Understanding the Reading Process – The Big Six
In my role, I deliver a lot of professional development and I love presenting a session on vocabulary. I was lucky enough to ‘inherit’ an original professional development session on vocabulary from my mentor and friend, Kay and her colleague, Chris. Over the years, I have delivered several vocabulary sessions and I don’t think any one session has been the same.
I am always reading new research and incorporating new ideas and strategies and there are a couple of ideas in Konza’s papers that I will use in a session I am running in a few weeks. In today’s blog, I will be summarising Konza’s synthesis of research on vocabulary, both from her original paper and the supporting vocabulary paper.
Bromley (2007, p 528) wrote vocabulary is a principal contributor to comprehension, fluency and achievement. Vocabulary development is both an outcome of comprehension and a precursor to it, with word meanings making up as much s 70-80% of comprehension.
Vocabulary is a key component of reading and if students know the meaning of a word, there is far more chance that they will be able to read the word and make meaning of the sentence. Vocabulary is generally learnt indirectly through repeated exposure – conversations, listening to stories, reading and through the media.
Some children will arrive at school as highly competent vocabulary users and will absorb words easily. They will be more likely to acquire the skills of reading easily and thereby continue to build their vocabulary knowledge. Other children come to school with small vocabularies and are often not skilled in learning new words, have a more restricted range of words and less access to the vocabulary of books. Consequently, they are more likely to have difficulty acquiring the skills of reading and will be unable to use the skills of reading to develop vocabulary further.
A number of researchers have found that direct instruction is effective for vocabulary growth in all students. In primary school, a rich bank of words that permeate across many contexts needs to be developed. ‘Rich and robust’ (Beck & McKeown, 2002) vocabulary development entails careful choice of words for instruction, strategies that develop deep understanding, regular use and an increasing ‘word consciousness’ in all students. Biemiller (2010) recommends teaching as many new words as possible and Pressley et al (2007) advocates ‘flooding’ classrooms with a range of long-term vocabulary interventions. Konza’s paper on vocabulary includes guidelines and strategies from all three ‘schools of thought’.

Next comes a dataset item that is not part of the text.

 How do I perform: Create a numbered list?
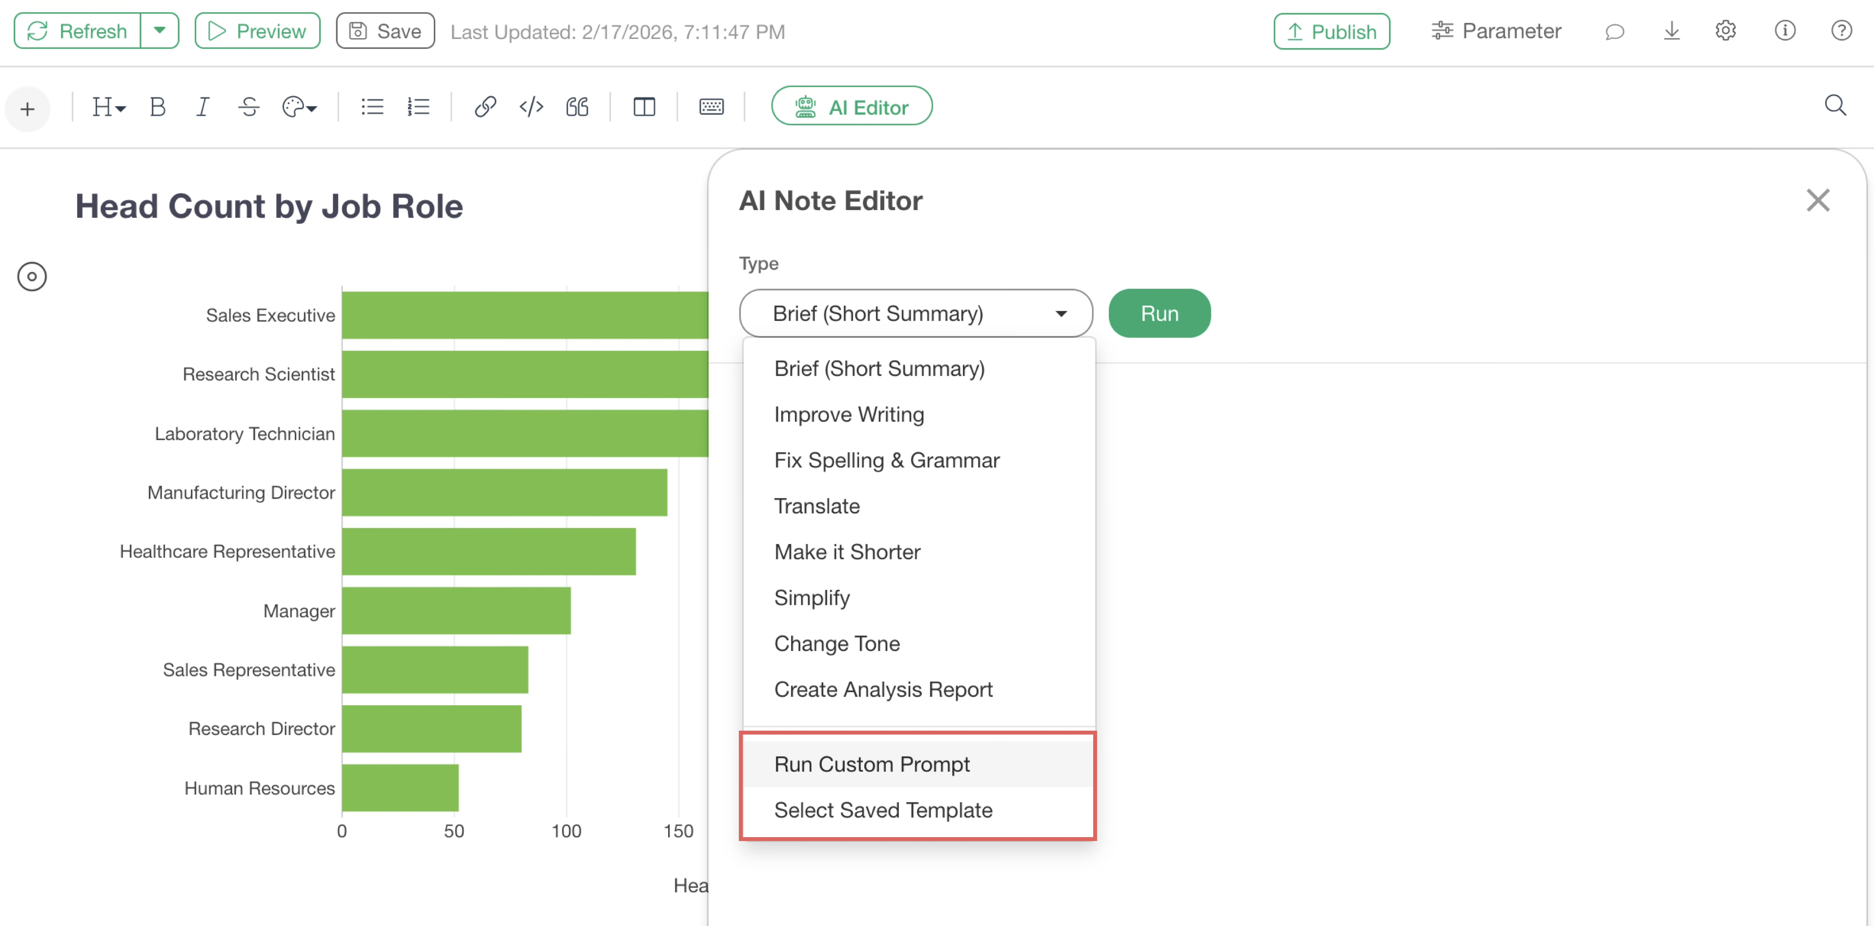[x=418, y=107]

Guidelines and Strategies for Vocabulary Development
1. Build vocabulary instruction into everyday routine
- model high quality language.
- incorporate vocabulary building into directions and teaching.
- organise frequent small group interactions to build oral language.

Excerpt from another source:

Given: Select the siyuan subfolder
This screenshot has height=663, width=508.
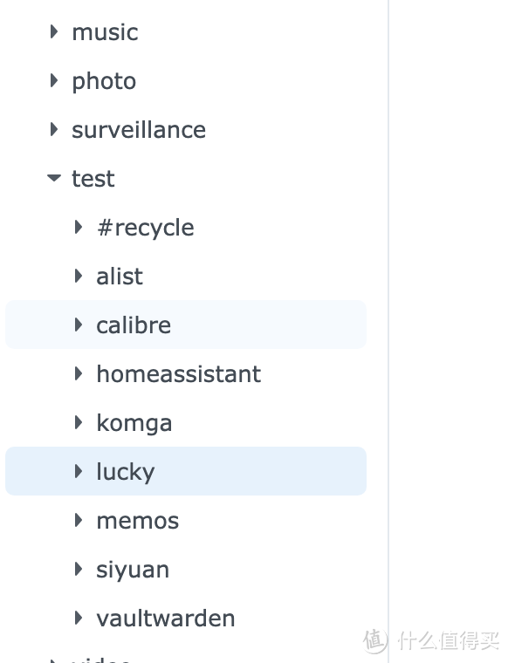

- preteach critical vocabulary.
2. Select the best words to teach
- Konza lists 5 questions that will help with word selection (see her paper).
- There are three tiers of words: Tier 1 – basic and high frequency words; Tier 2 – words that appear more frequently in text than in oral language and are less likely to be learnt without assistance; and Tier 3 – subject specific words.
- Tier 2 words should be the focus of direct vocabulary instruction – maximum of 7-10 Tier 2 words from any one book or piece of text.
3. Explicitly teach word meanings
- Read aloud the sentence and show the word.
- Have students repeat it several times – brainstorm meanings – look for helpful parts – reread the sentence.
- Explain the meaning with a student-friendly definition and synonyms.
- Provide examples.
- Ask questions to determine understanding.
- Provide sentences that students can judge as being true or false.
- Students write own sentences to be judged true or false.
- Consciously use the word throughout the following days.
4. Teach students to use contextual strategies
- An example are words that may be in bold or italics – indicates important or new terms and are often explained in a glossary.
5. Teach students to use graphic organisers to explain word meanings
- using concept maps, word trees, word maps and Y charts are different ways of explaining word meanings in detail.
- help students develop a clear and accurate concept of a word.
The goal is to develop ‘word consciousness’ – enjoying learning new words and using them in different ways. Teachers who appreciate and enjoy words and understand the power and value of a rich vocabulary pass that enthusiasm and knowledge on to their students.